An exploration into the nature of knowledge systems from the perspective of Western Science and a variety of Indigenous traditions.
This volume explores the nature of knowledge systems from the perspective of Western Science, as well as from a variety of Indigenous traditions. In particular it calls into question the extreme position that assumes that Western Science represents the essential truth about the cosmos with Indigenous traditions being dismissed as no more than myths and stories. Preface The preface by the book’s editor, F. David Peat, (Blackfoot Physics: A Journey into the Native American Universe) presents an overview of the content and arguments of the book.
Joy Hendry: On ‘Building Bridges’ between traditional ways and modern science
Hendry is an anthropologist at Oxford Brooks University, UK. She addresses the issue of belittling traditional knowledge systems and the oppression suffered by traditional societies at the hands of colonizers. She also explores the way the notion of progress is linked to that of Western Science, a knowledge system, she points out, that often does not confront the issue of doubt.
Greg Cajete: Native Astronomy: An Indigenous View Dancing the Heavens
Cajete is director of Native American studies at the University of New Mexico. His essay on astronomy, the oldest human science, is written mainly from a Navajo perspective but also includes the views of other Native American groups. He points out the significant discoveries made by Native Astronomers and their view that the stars are their relations.
Henri Bortoft: Goethe and Modern Science
The late Henri Bortoft was a physicist who wrote several books on Goethe’s view of science. His essay begins with an overview of the evolution of modern science beginning at the time of the Greeks. It then deals with Goethe’s critique of science—that it places nature in artificial situations and does not seek to engage in a deep dialogue with the natural world, one that involves ‘active seeing’ and attention to sensuous experience.
Pete Shandin: Salish Language and Scientific Reasoning
Shandin is a member of the Salish community in Montana and a member of the tribally controlled Salish Kootenai College. His essay considers a language as the embodiment of the intellectual wealth of a people, one that carries their identity, value and worldview.
Amberlin and Blaze Kwaymullina: Holding up the World: Indigenous ways of Knowing, Being and Doing
Amberlin and Blaze are members of the Palyku people of Western Australia. In particular their essay explains that each aboriginal group is associated with a particular region or “Country” linked by ‘dreaming tracks’ or ‘songlines’ and are associated with particular plants and animals.

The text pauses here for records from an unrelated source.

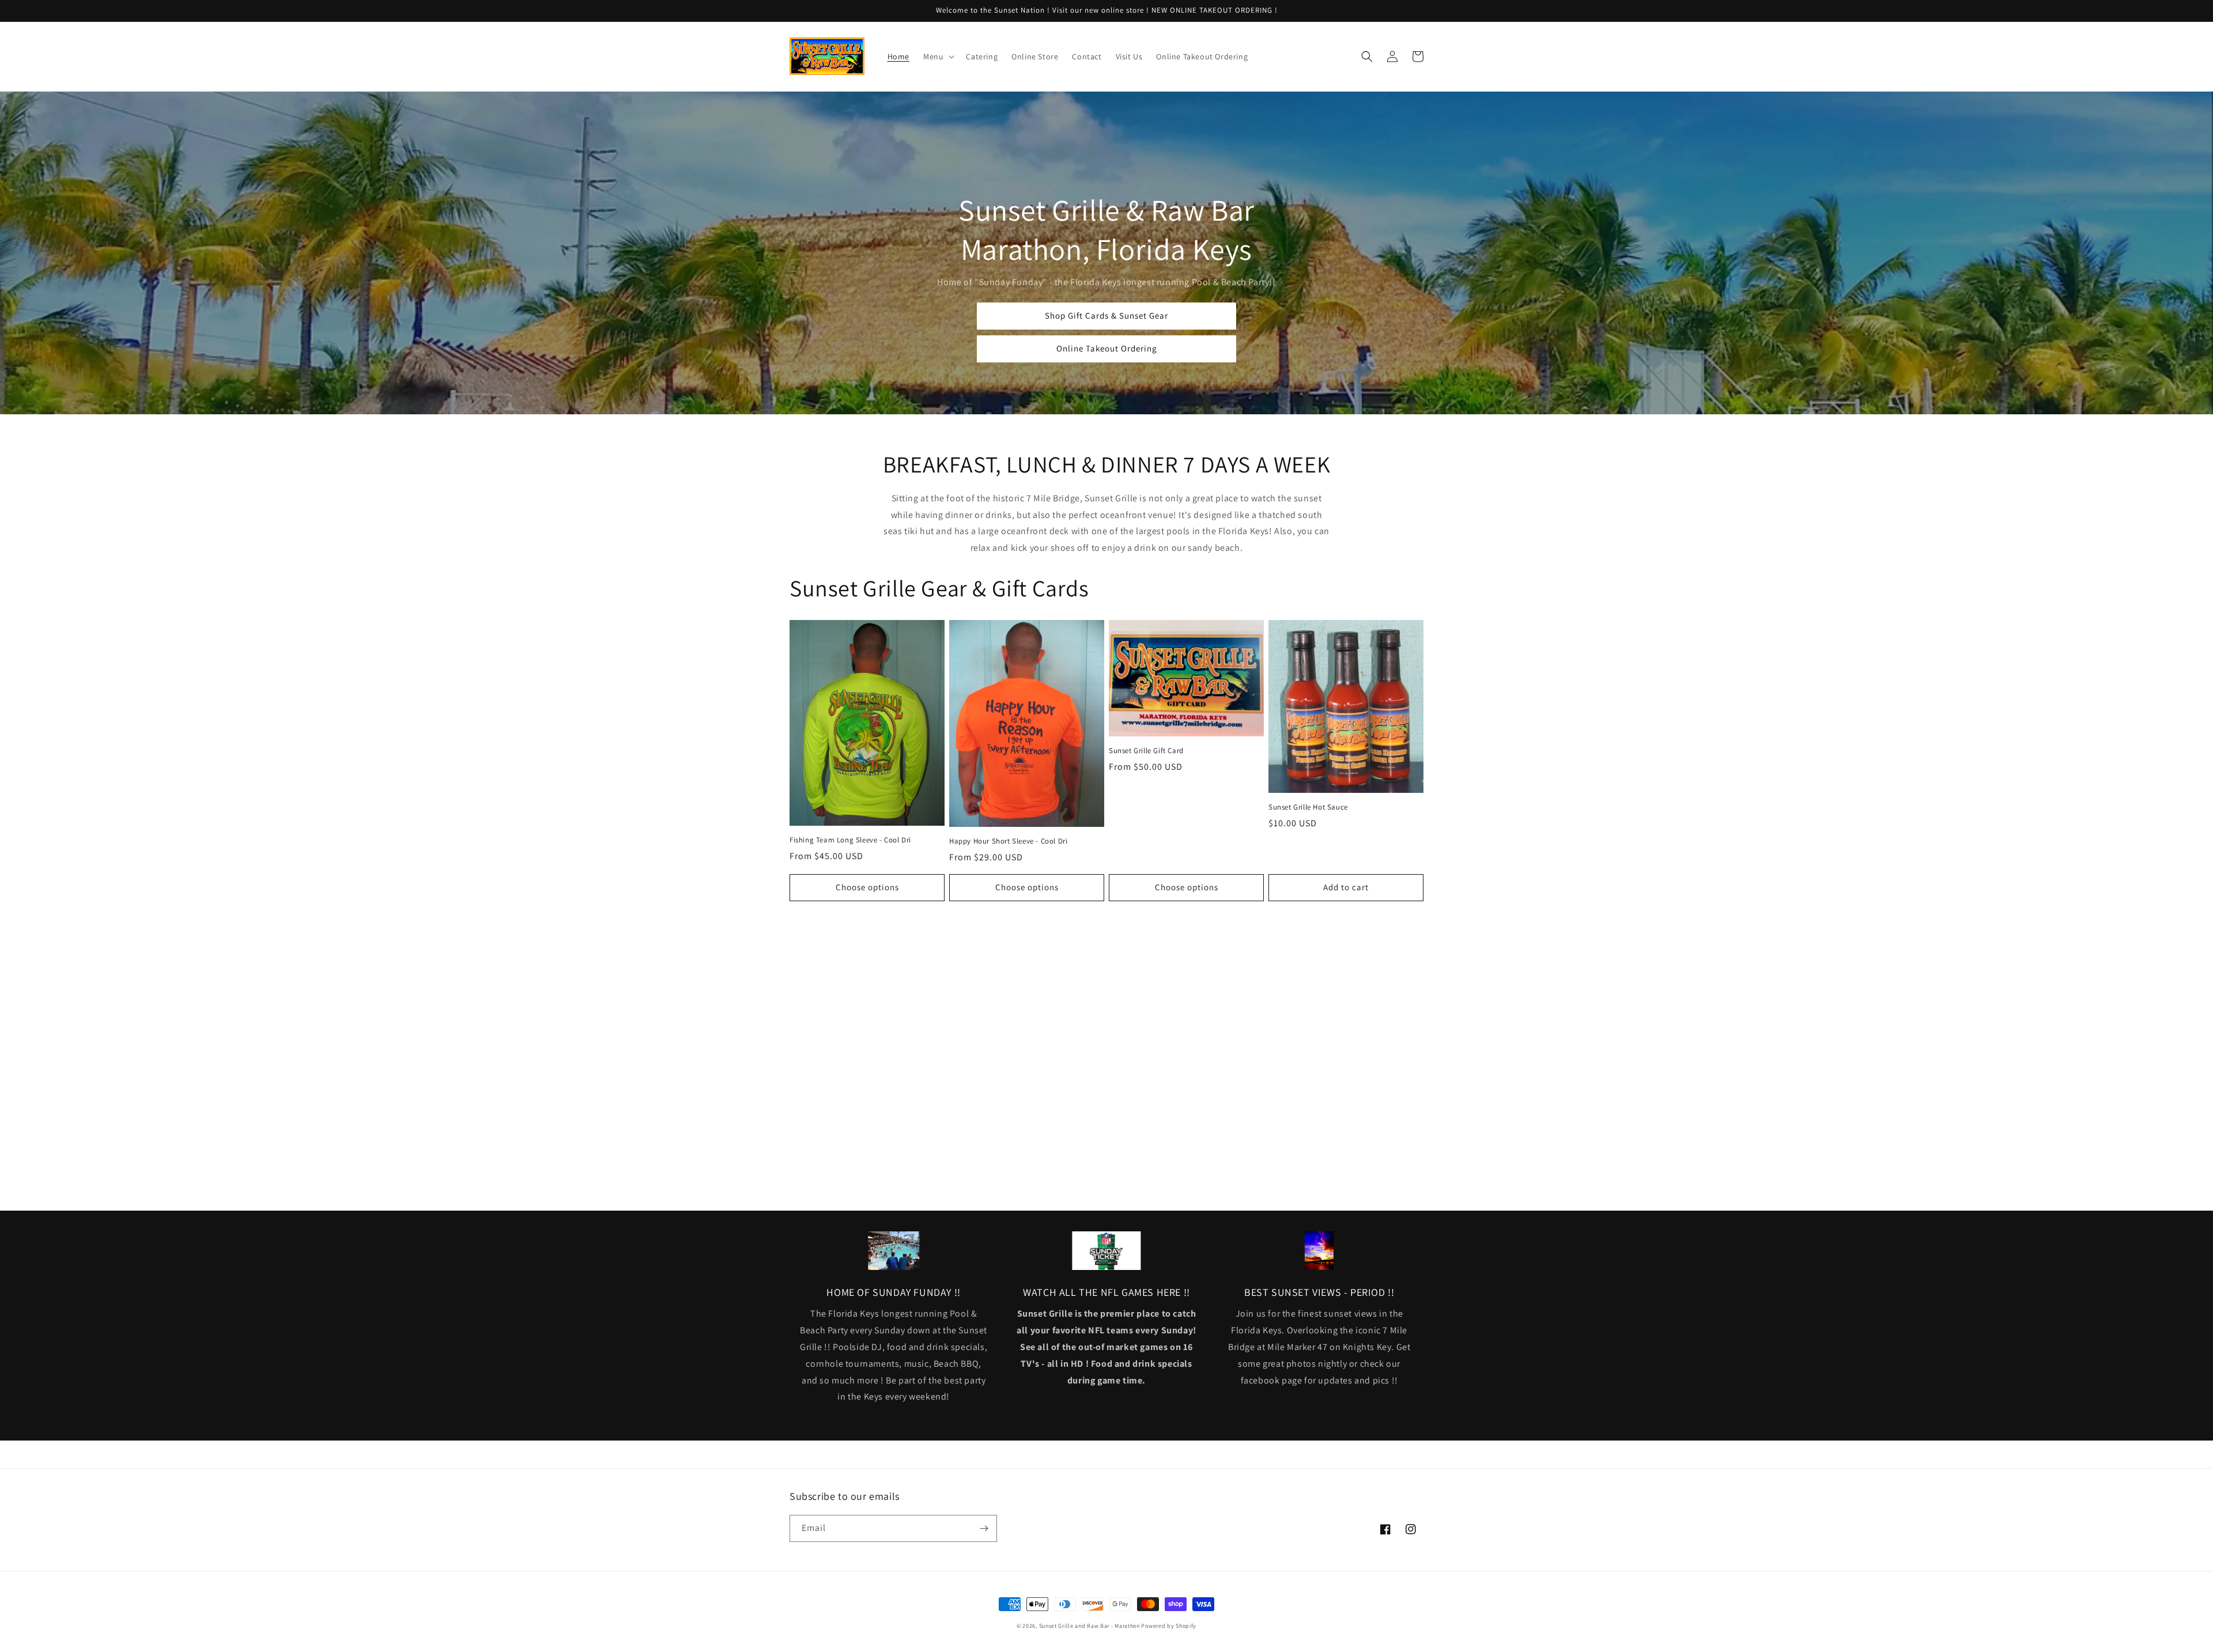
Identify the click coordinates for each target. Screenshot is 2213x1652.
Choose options (867, 887)
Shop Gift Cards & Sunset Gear (1106, 315)
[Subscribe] (983, 1528)
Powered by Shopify (1168, 1626)
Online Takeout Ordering (1106, 348)
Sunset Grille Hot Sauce (1308, 807)
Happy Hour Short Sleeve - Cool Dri (1008, 841)
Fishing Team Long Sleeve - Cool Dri (850, 840)
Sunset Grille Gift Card (1146, 750)
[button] (937, 56)
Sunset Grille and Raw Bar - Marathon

Chris Clarke: Pluralistic Knowing: The Role of Quantum Theory in Inter-Science Collaboration
Clarke was professor of Applied Mathematics at University of Southampton but now works as a freelance, linking science and spirituality. His explores what we are doing to our planet, what Western Science can and cannot achieve, and the roles that can be played by alternative knowledge systems.
Chinara Seidahmatova: Hornness—the Sacred Power of the Ysyk-Köl
Seidahmatova is from the Tup village of Ysyk-Köl on the Russia-China border. She describes the phenomenon of ‘hornness’ and how her grandmother had two 3-4 centimeter long horns in her head that were a sign of wisdom. She also distinguishes between male and female roles in her culture. While the male’s role is to protect his family and develop the warring energy necessary to kill, the woman is to preserve life, give warmth and comfort to her children and build a relationship between the man and her child.
Dani Wadada Nabudere: Metaphysics and the African Way of Being
The late Dani Nabudere was professor at the Islamic University and Marcus Garvey Pan-African Institute in Mbale. He argues that metaphysics, often associated with Aristotle in fact had its origins with the Ubunto people. He also discusses Shamanism and Divination, as well as African cosmologies and ontologies.
Jocelyne Robinson: Storying the Hidden Spark! Indigenous Knowledge and Science
Robinson is an international artist from the Algonquin Timiskamin First Nation. She explores the approach of the late physicist David Bohm and his idea of the ‘holomovement’ or movement of the whole which she relates to the Indigenous worldview that all things are in relation and arise from the whole.
Anab (Bill) Whitehouse: Science, Shari’ah, and Faith: A Sufi’s Search for Symmetry
Whitehouse a Muslim and Sufi and the author of 24. He discusses the importance of measurement in science and the calibration of a scientist’s instruments of observation. In the Sufi approach while the ego or nafs is a constant source of distortion and delusion there are spiritual instruments of observation, such as the mirror of the heart that must be kept clean and free of contaminants if they are to present reality correctly.
Catherine A. Odora Hoppers: Violence, Indigenous Knowledge and Western Scientific Knowledge
Hopper has a Research Chair at the University of South Africa. She emphasises the significant contributions of Indigenous Knowledge Systems. By contrast she sees Western science as constricting creativity and hopes for a return to questioning and for it to become an agent for plurality.
Shantena Augusto Sabbadini: Organic Thinking in Ancient China
Sabbadini is a former theoretical physicist and translator of the I Ching and the Tao Te Ching. He explores the concepts of yin and yang and the five phases of ‘elements’ of wu zing. He also draws analogies between these ideas and Carl Jung’s concept of synchronicity.
Apena Colorado: Scientific Pluralism
Colorado is a member of the Oneida tribe. She obtained her PhD from Brandeis University and in 1989 founded the Worldwide Indigenous Science Network. Her essay explores the history of encounters with Native American knowledge systems, beginning with what she terms the scientific racism of the nineteenth century, through the growth of cultural anthropology and the backlash created by the birth of the American Indian Movement in the 1960s. This has led to the acceptance of a scientific pluralism to develop a healthier relationship between Western and Indigenous science.
Te Ahukaramu Charles Royal: Indigenous Ways of Knowing: Experiences in Aotearoa-New Zealand
Royal is a composer, researcher and Professor of Indigenous Development at the University of Auckland. His explores the revival of traditional Maori knowledge starting in 1980 and points to its notion of its creative potential, rather than that of cultural pride. As with other Indigenous knowledge system there is the central notion of a kinship to all creation and becoming one with the natural world.